Senior SPU Men’s Basketball player, Sharif Khan, voiced his thoughts on the suspension of the NBA season as well as his own season for SPU.

“I was pretty upset especially as a Lakers fan,” Khan said. “It was also at the same time when our SPU basketball season got canceled and everything was shutting down and it was just a tough time.”

Khan reflected on his frustration and disappointment with the SPU men’s basketball season being canceled.

“We were pretty upset especially because we were going to the national tournament,” Khan said. “There was no closure with having everyone’s season ending. It just happened so suddenly.”

Redshirt Sophomore Filip Fullerton also voiced his disappointment.

“It is not how you want to end the season because we work all season to get to the tournament, but it helps a little to know that everyone’s season got cut short,” Fullerton said.

As winter approaches, the new season still has not started. The current season is postponed until at least Jan. 7, but the team is still able to practice. The team is always split into different pods and required to wear masks during practice, making the practice different from last season.

“We can have four people practice for like an hour, right now in our pods, it’s like the guards are all in one pod, the point guards are all in one pod, and the big men are all in one pod,” said Fullerton about the current practice conditions.

While the team is still able to practice, there are ups and downs. A significant downfall for the freshmen players the lack of time to create a bond with other upperclassmen.

“I think if I was a freshman and I was going through this, it would be really tough to bond like with the older teammates. We’re doing as much as we can outside of basketball to bond with the younger players and the freshmen,” said Fullerton.

As one season is looking forward to its beginning, the NBA season ended on Sunday, Oct. 11, with the Los Angeles Lakers defeating the Miami Heat four games to two in a best of seven series.

The NBA bubble promoted an emphasized social justice message such as Black Lives Matter, as the athletes used their voices to speak out on issues that were important to them. The players acted as well by sitting out a number of games, requiring the games to be postponed during the playoffs.

The decision in particular was in response to the police shooting in Kenosha, Wisconsin, of Jacob Blake, a 29 year old African American man. Blake was shot in the back seven times by Kenosha police officers. The Milwaukee Bucks were the first team to sit out, and many other teams in the NBA followed.

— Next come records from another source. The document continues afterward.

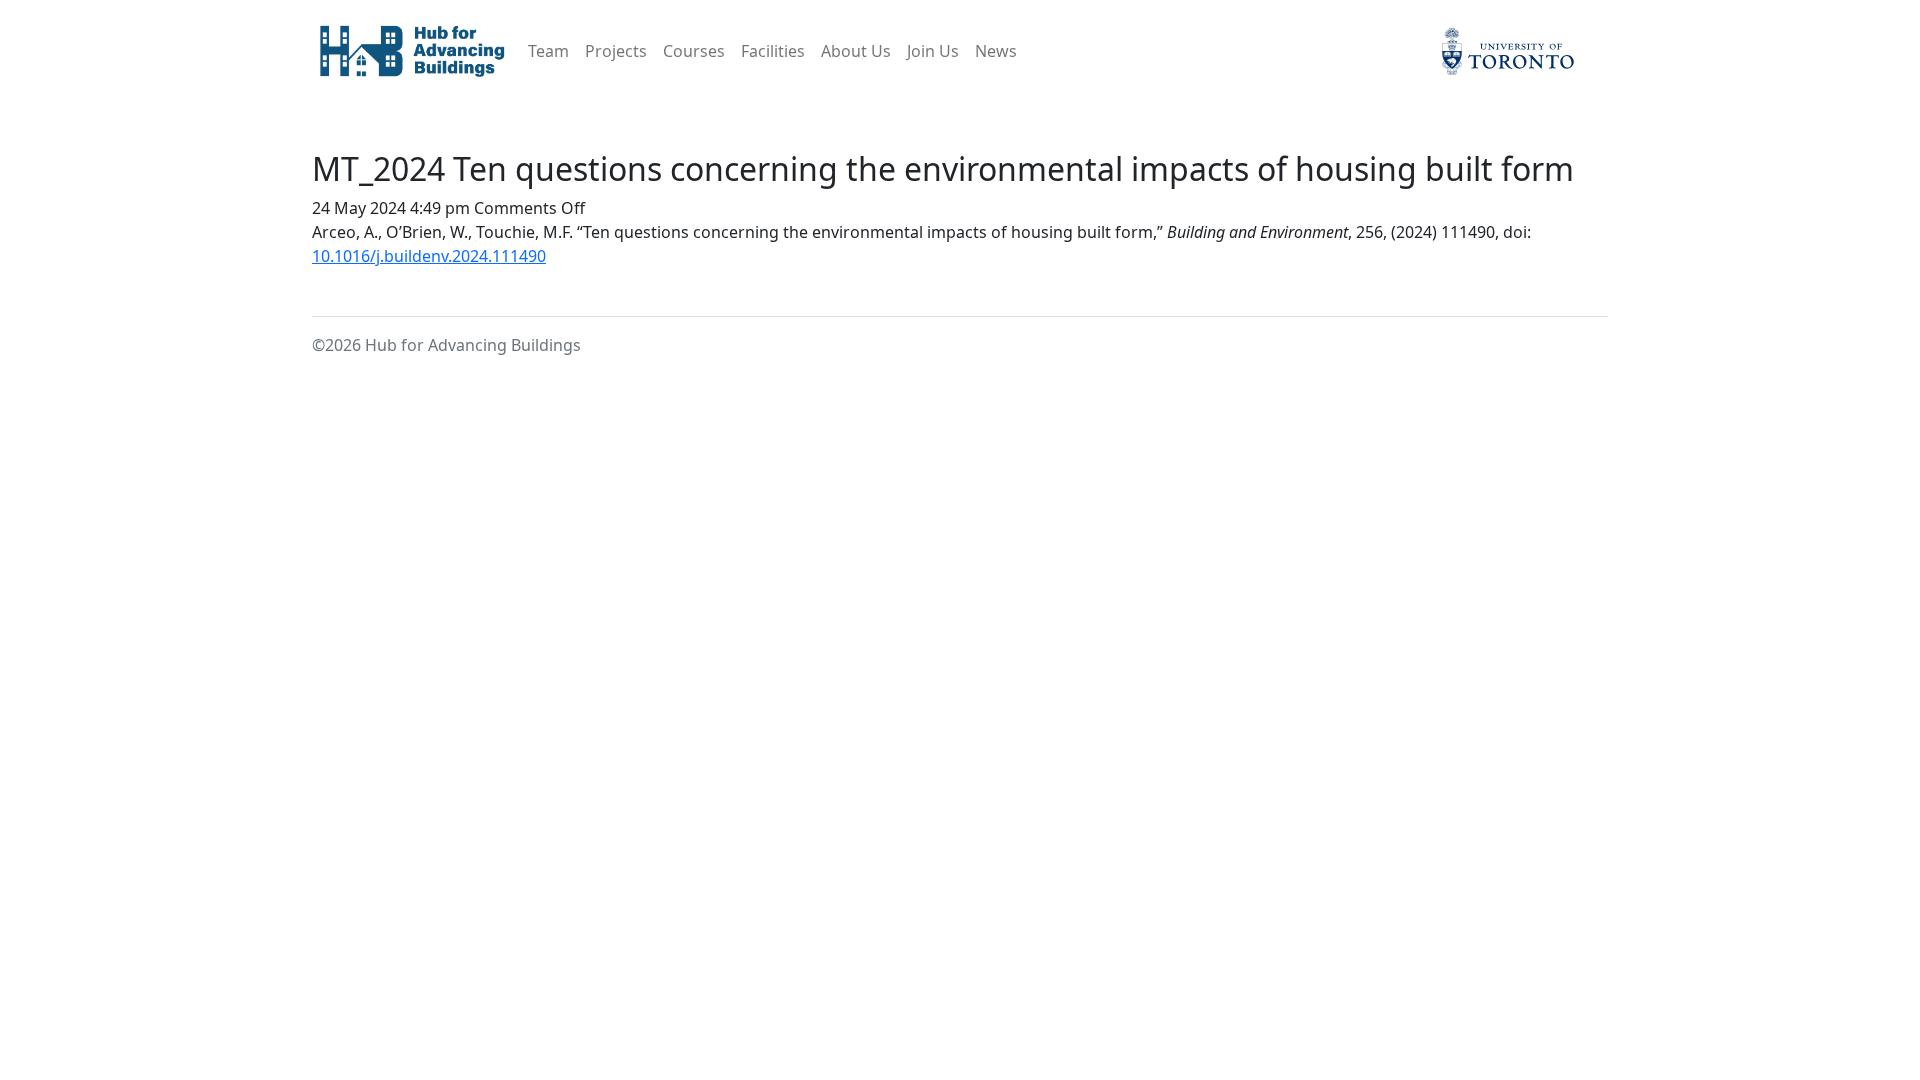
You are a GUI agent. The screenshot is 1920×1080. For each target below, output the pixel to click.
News (996, 51)
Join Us (933, 51)
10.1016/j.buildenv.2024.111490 (429, 256)
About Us (856, 51)
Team (548, 51)
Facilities (773, 51)
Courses (694, 51)
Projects (616, 51)
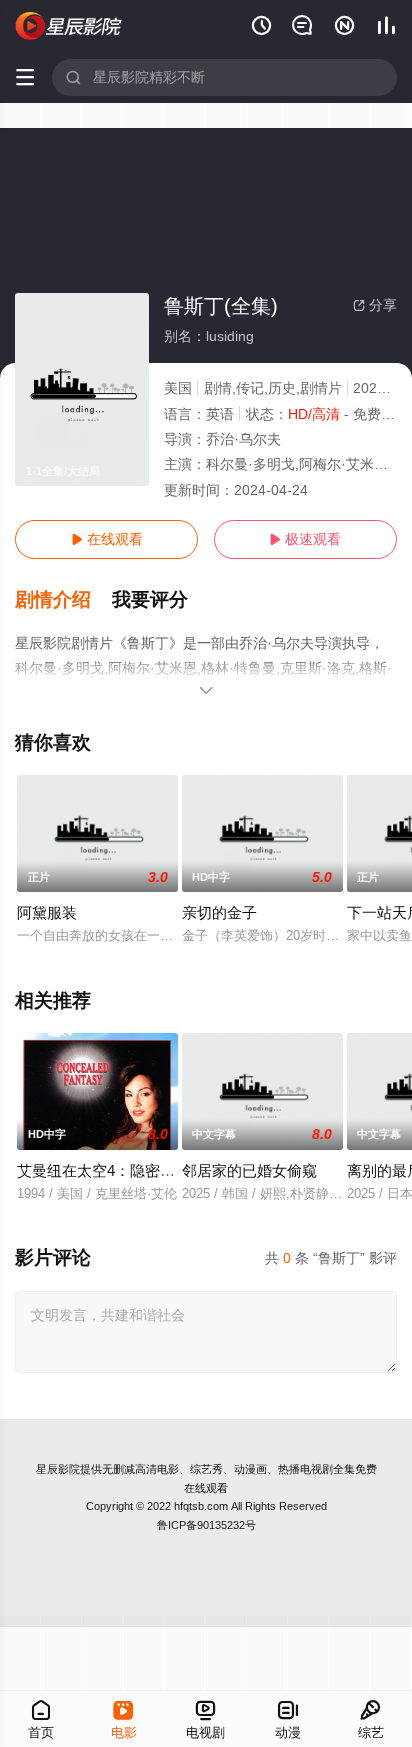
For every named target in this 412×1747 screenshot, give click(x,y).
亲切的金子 (219, 912)
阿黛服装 (47, 912)
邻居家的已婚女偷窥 (249, 1170)
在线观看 (107, 539)
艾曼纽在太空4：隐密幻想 (103, 1170)
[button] (63, 600)
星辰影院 (58, 1469)
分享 (375, 305)
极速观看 (305, 539)
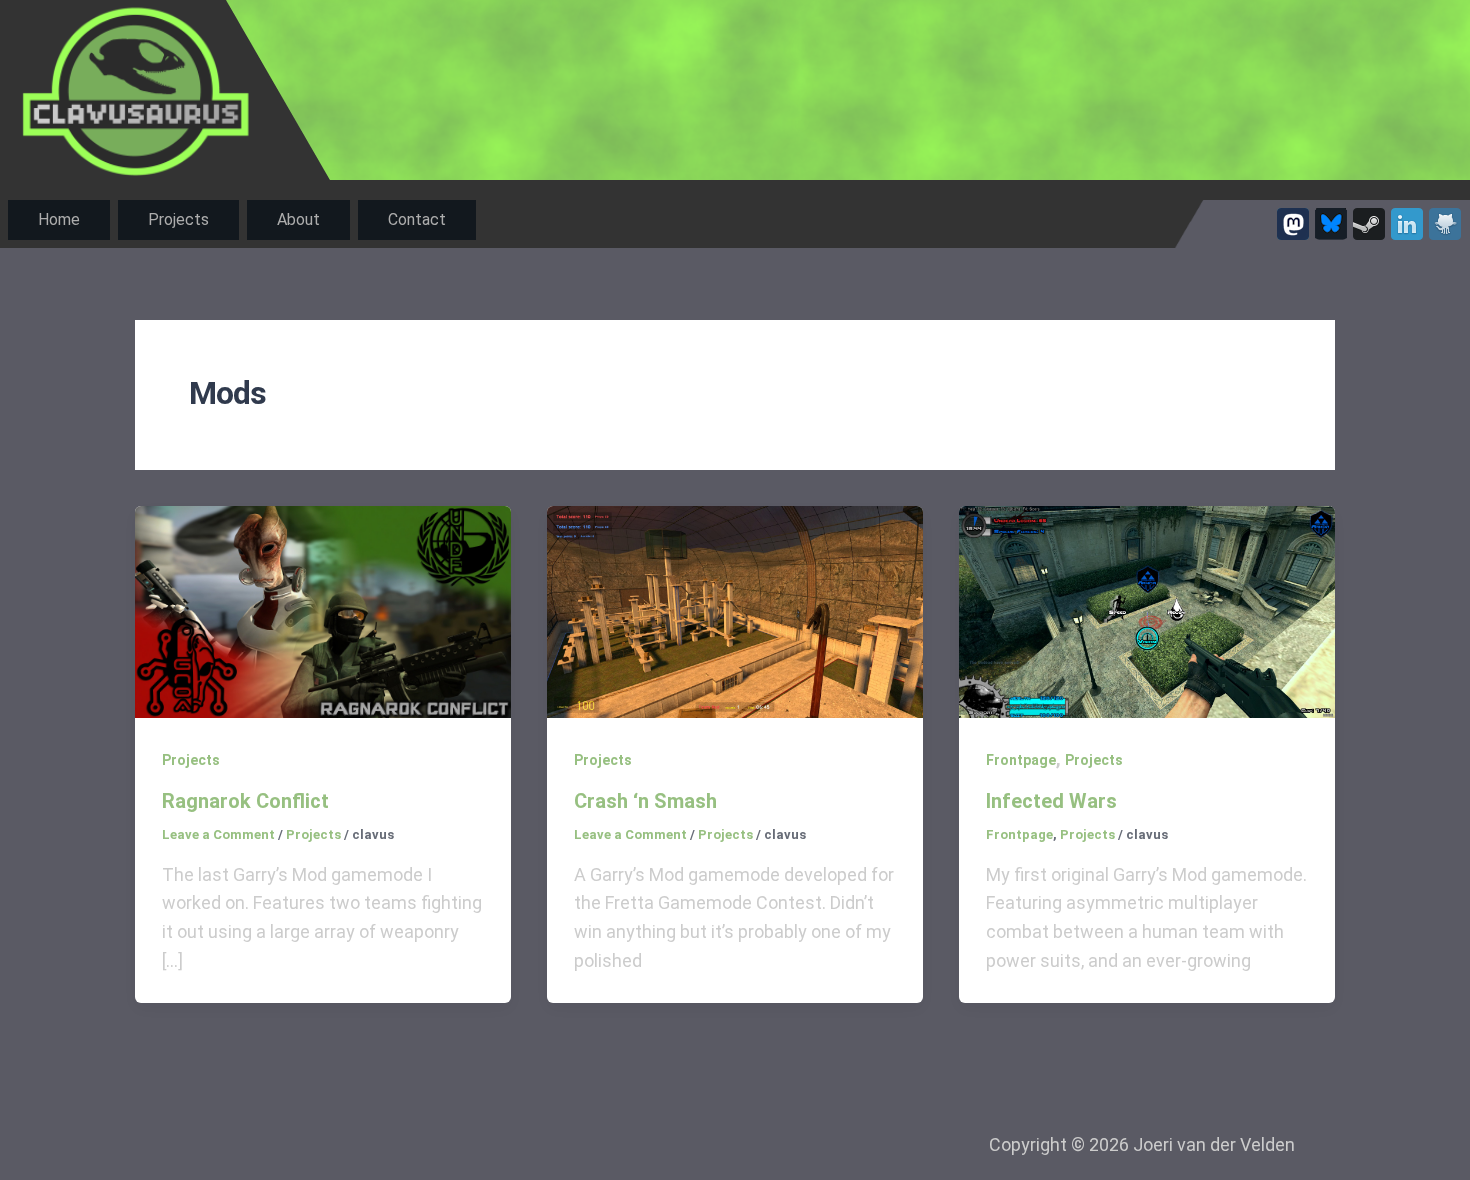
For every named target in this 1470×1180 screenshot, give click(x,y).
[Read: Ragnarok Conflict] (323, 610)
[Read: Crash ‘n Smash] (735, 610)
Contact (417, 219)
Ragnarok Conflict (245, 801)
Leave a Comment (218, 834)
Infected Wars (1051, 801)
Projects (178, 219)
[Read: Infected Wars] (1147, 610)
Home (59, 219)
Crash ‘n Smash (645, 801)
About (298, 219)
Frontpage (1021, 760)
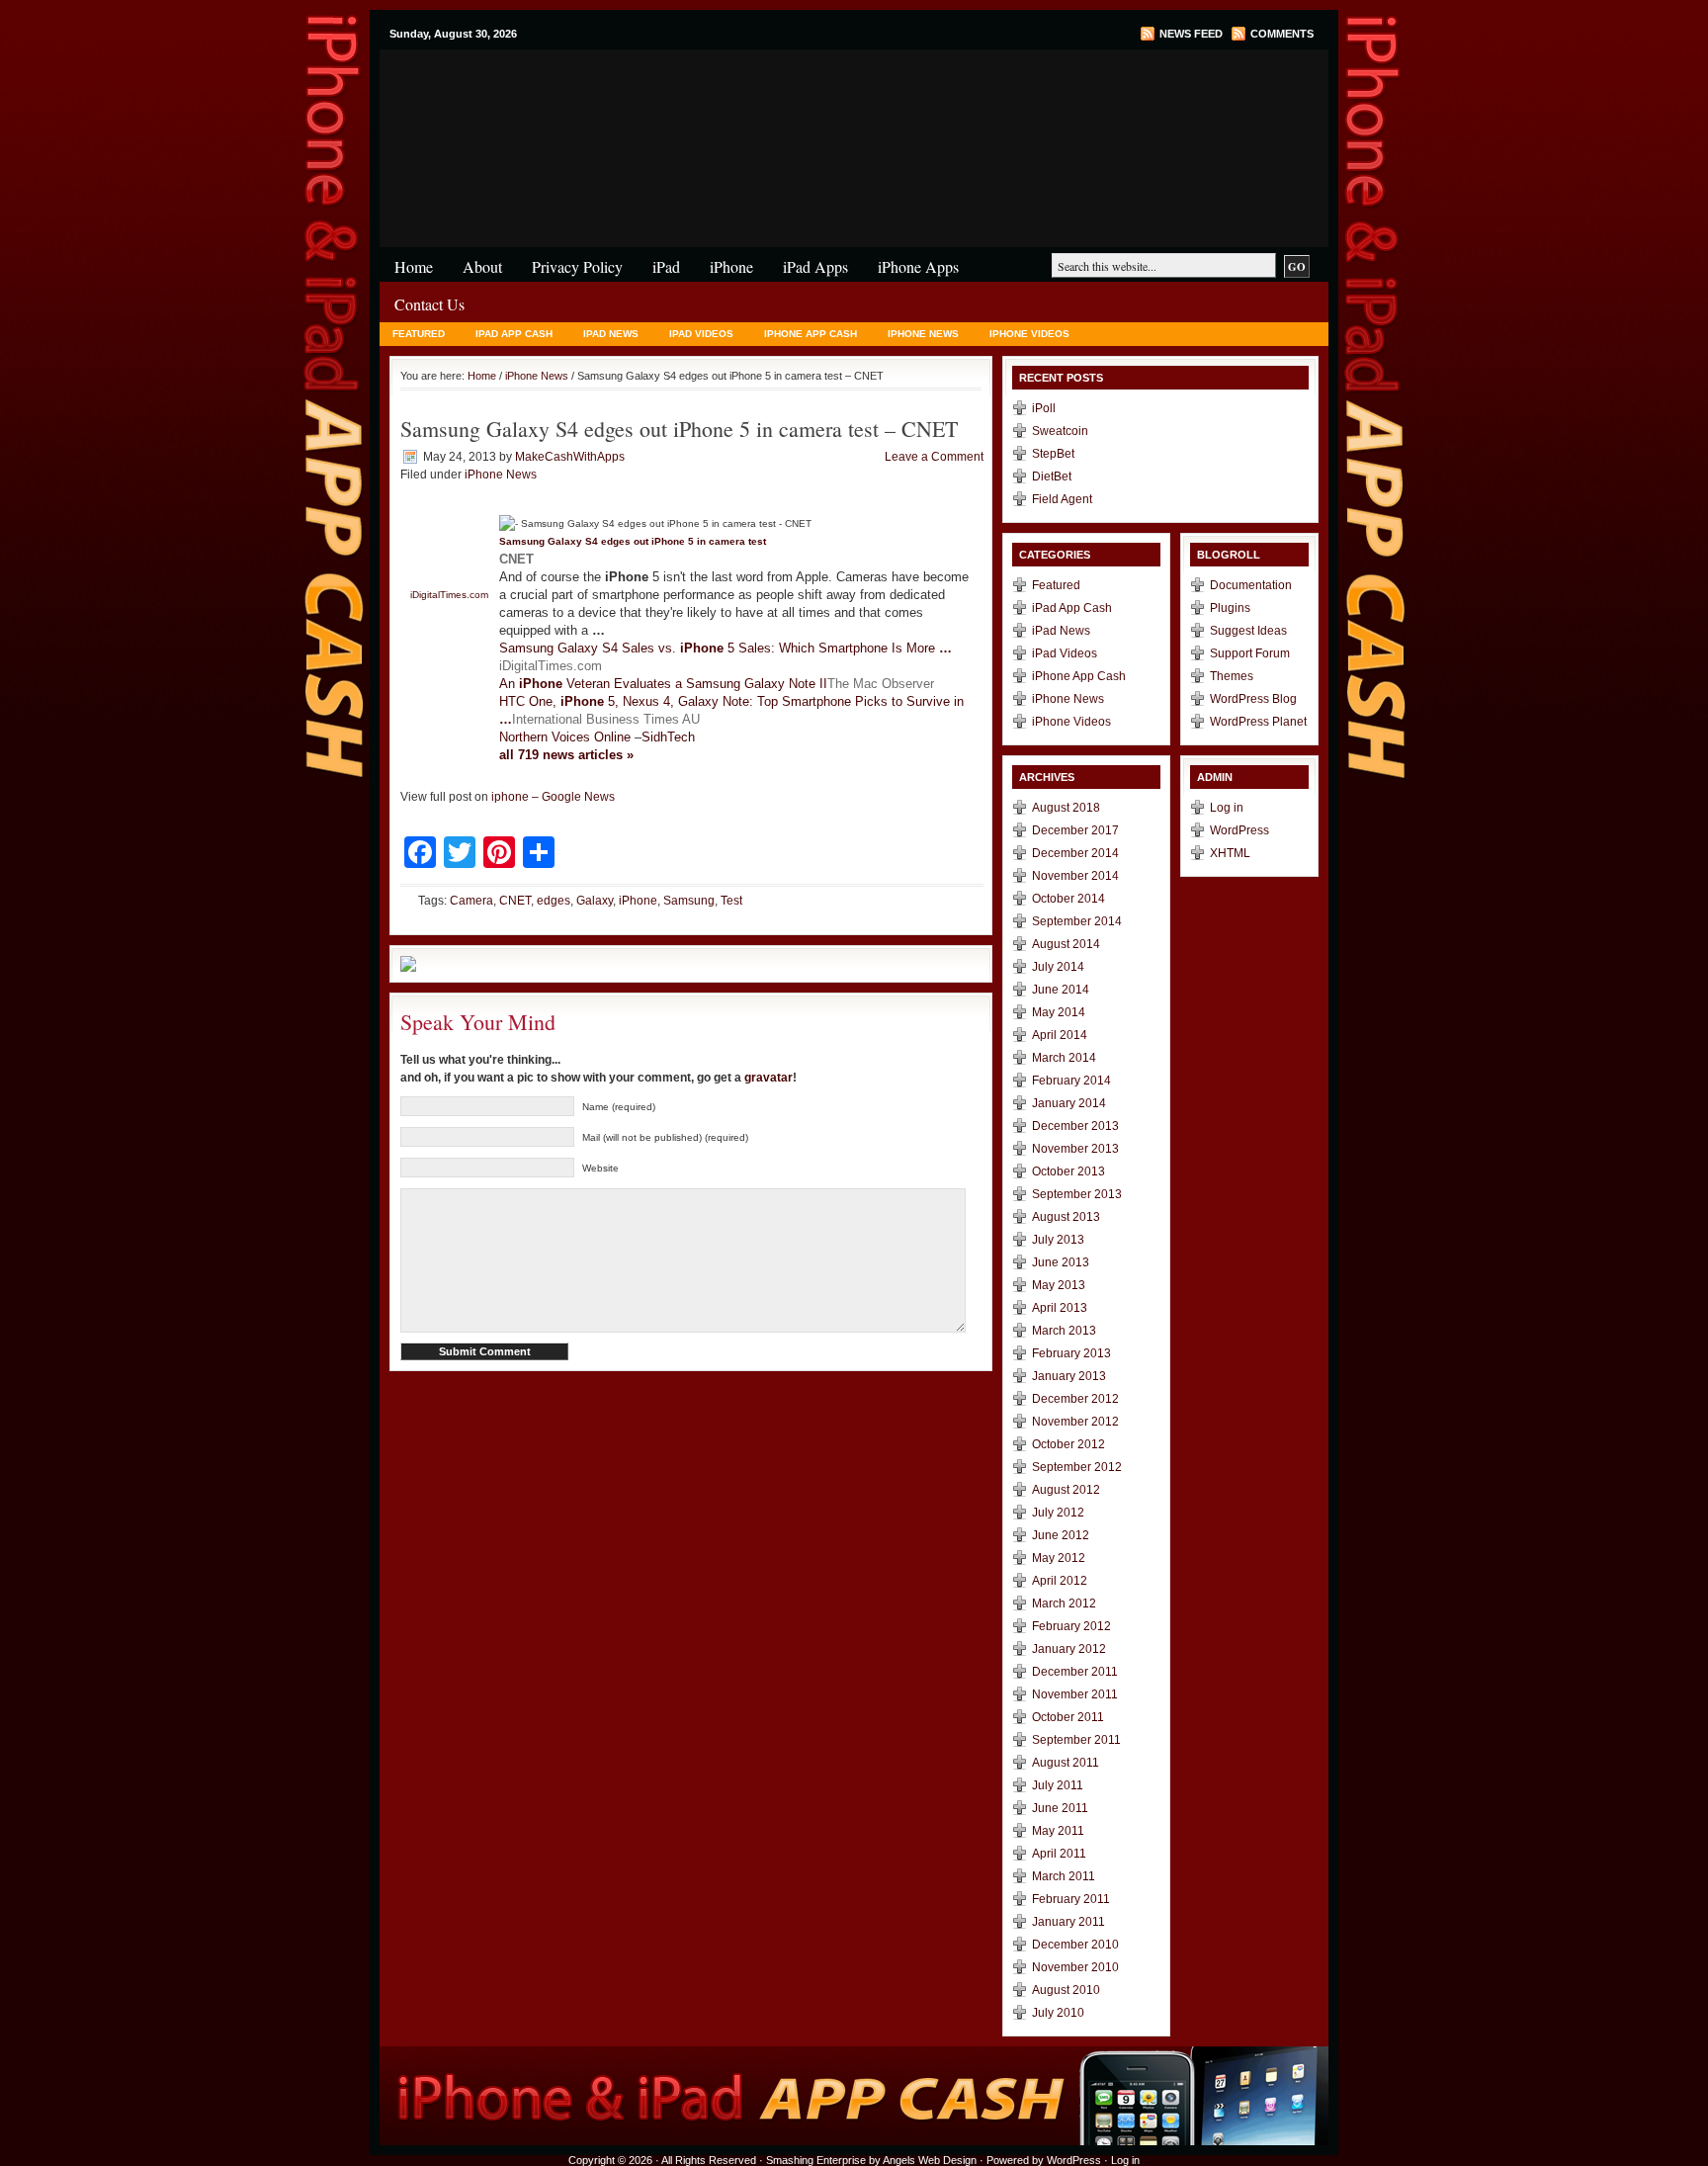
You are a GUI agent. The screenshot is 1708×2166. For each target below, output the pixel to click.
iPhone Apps (918, 266)
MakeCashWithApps (570, 457)
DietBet (1051, 476)
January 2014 (1069, 1103)
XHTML (1230, 853)
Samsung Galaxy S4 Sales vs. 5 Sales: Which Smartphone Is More (725, 648)
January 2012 (1069, 1649)
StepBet (1053, 454)
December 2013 (1075, 1126)
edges (553, 901)
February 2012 (1071, 1626)
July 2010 (1058, 2013)
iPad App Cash (514, 333)
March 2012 (1064, 1603)
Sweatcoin (1060, 431)
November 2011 (1075, 1694)
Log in (1226, 808)
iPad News (611, 333)
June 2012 (1060, 1535)
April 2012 (1059, 1581)
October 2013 (1068, 1171)
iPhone (616, 88)
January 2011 (1068, 1922)
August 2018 (1066, 808)
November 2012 (1075, 1422)
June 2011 (1060, 1808)
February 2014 (1071, 1080)
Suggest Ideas (1248, 631)
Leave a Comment (934, 457)
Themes (1231, 676)
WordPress (1239, 830)
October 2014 (1068, 899)
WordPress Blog (1253, 699)
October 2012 (1068, 1444)
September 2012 (1077, 1467)
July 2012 (1058, 1512)
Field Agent (1062, 499)
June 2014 (1060, 989)
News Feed (1191, 34)
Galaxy (594, 901)
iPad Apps (815, 266)
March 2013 (1064, 1331)
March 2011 (1063, 1876)
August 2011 (1065, 1763)
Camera (471, 901)
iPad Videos (701, 333)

“It was cool seeing how they took the responsibility upon themselves and the owners and the league saying ‘this is what we want done’ in order to have a change and to push the initiative as an organization,” Khan said.

“I hope when or if we have a season, we get to incorporate it into our games,” said Fullerton.

Even with a disappointing ending to the season earlier this year, Khan is still hopeful and confident about going into this season going into his Senior year.

“We have a good core group coming back from last year and we’re just adding more valuable pieces,” Khan said. “We’re really confident with the skill set that we have and the chemistry we have and how far we can go this year.”